I loved the book. Couldn’t wait to see the movie. The trailer gave me pause–nothing subtle here and that proved to be true. It’s more pat and somehow smaller than Kathryn Stockett’s bestselling novel, but it’s an engaging, if candy-coated take on the social milieu of a very American group of characters on the cusp of the civil rights movement in the deep south– the white women of an upscale Mississippi neighborhood and the “colored” women who work for them: THE HELP.

The first sound we hear is the voice of a black maid named Aibileen (Viola Davis) and the first image we see is the hand of Skeeter Phelan (Emma Stone), a rebellious young white woman writing Aibileen’s words on white lined paper. The emphasis is correct, because THE HELP is also, but not ultimately about civil rights; it’s about the power of narrative itself: the stories we tell each other and the stories we tell ourselves about who we are, and how those stories can trap or liberate us. (It’s notable that the most crucial thing Aibileen may have done for the little neglected white girl in her charge may have been telling her repeatedly: “You is smart, you is kind, you is important.”) Aibileen (and eventually many of her friends) dares to tell and Skeeter dares to write her first book about the embedded racism, cruelty, heartbreak, resentment and resignation intertwined in the complex relationships between the black maids and the privileged white families they care for. The book liberates them both.

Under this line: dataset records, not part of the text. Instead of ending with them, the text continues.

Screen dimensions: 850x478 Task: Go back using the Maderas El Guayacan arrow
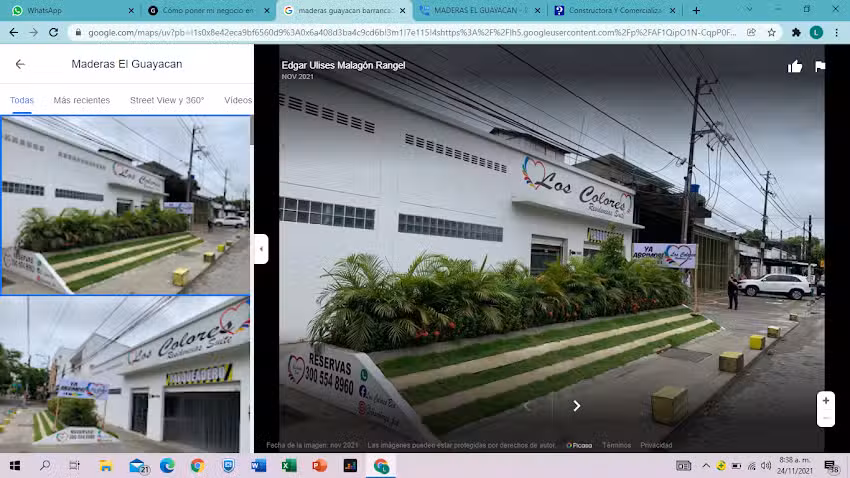click(x=20, y=64)
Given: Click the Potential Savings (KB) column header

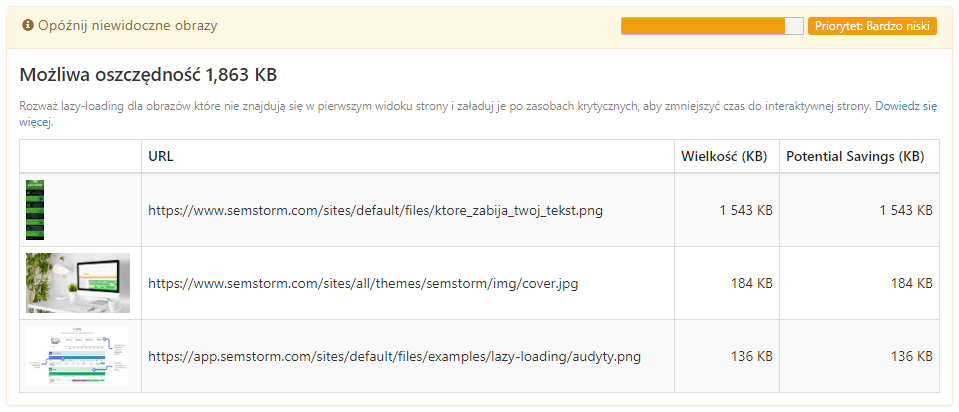Looking at the screenshot, I should click(x=855, y=156).
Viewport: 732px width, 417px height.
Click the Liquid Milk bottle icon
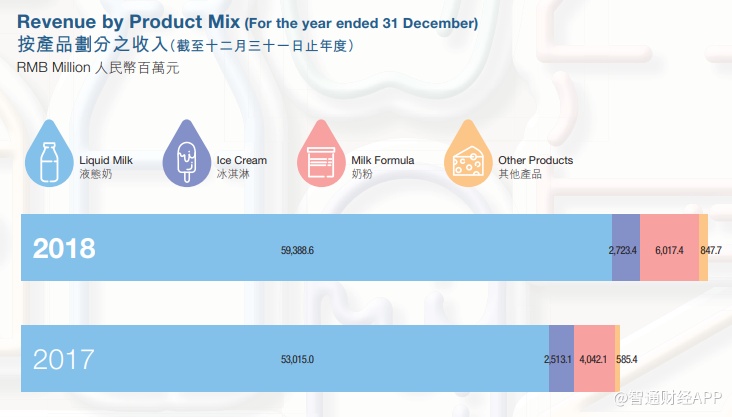pos(46,159)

Skeeter has a particular affinity for this material since she too is an outsider with hopes and dreams beyond her station: she’s a smart, assertive, curly haired white girl who wants a career more than she wants a husband– incomprehensible to the society of ninnies who spend their days throwing charity balls for the poor black Africans on the other side of the globe, even as they yank the chains of the help in their own back yards.

Emma Stone is a vibrant young screen presence, just right as the rebellious Skeeter. Viola Davis is a shining stoic presence as the kindly Aibileen who bears a painful history with quiet courage. Olivia Spencer is feisty and funny as Minnie who serves up a diabolically delicious revenge on her snarling boss Hilly Holbrook (Bryce Dallas Howard). Jessica Chastain gains our sympathy as the voluptuous Daisy Mae-like Celia Foote who is spurned by Hilly and company. Celia’s big scene at the charity ball is, however, awkwardly directed. But Sissy Spacek steals every scene she’s in as Hilly’s hilariously dotty mother who still has enough wits to get in the last word. And Cicely Tyson is a heartbreaker whenever she’s on screen. Allison Janney is sympathetic as Skeeter’s cancer-ridden mother who just wants to see her daughter settle down.

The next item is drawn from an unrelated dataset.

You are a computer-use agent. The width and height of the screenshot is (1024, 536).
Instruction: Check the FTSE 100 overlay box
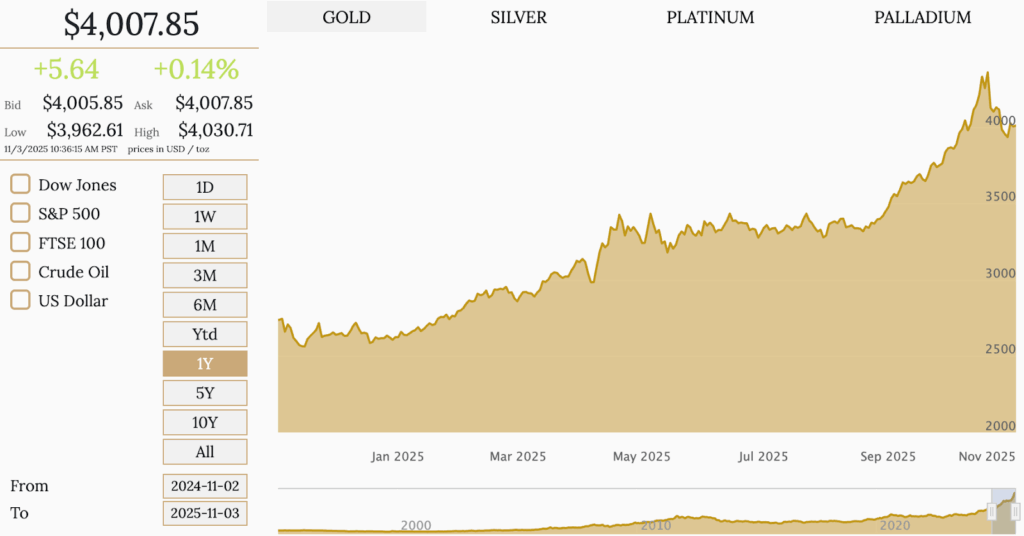(20, 242)
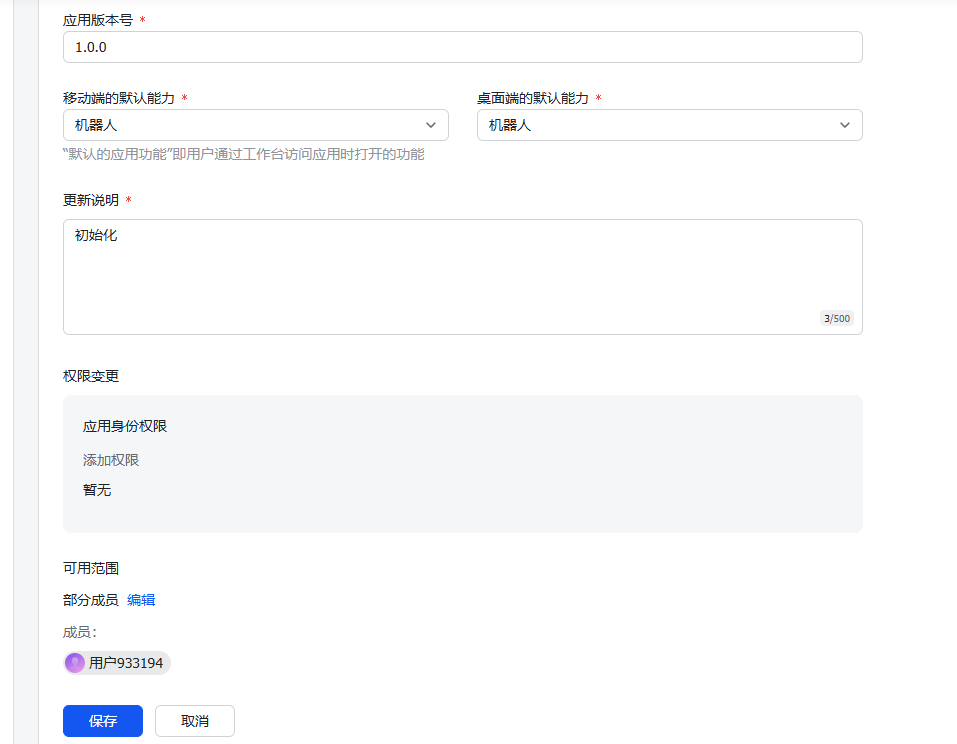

But none of these performances is particularly nuanced. All of these characters veer dangerously close to stereotype. And that is the crux of the problem with the film. I wish the movie had retained some of the darkness subtly evoked by the novel: Minnie’s abusive husband, or the real life and death risks these women were taking by speaking up in the Jim Crow south.

But THE HELP is worth seeing– and I will never tire of what it is trying to say, however conventionally.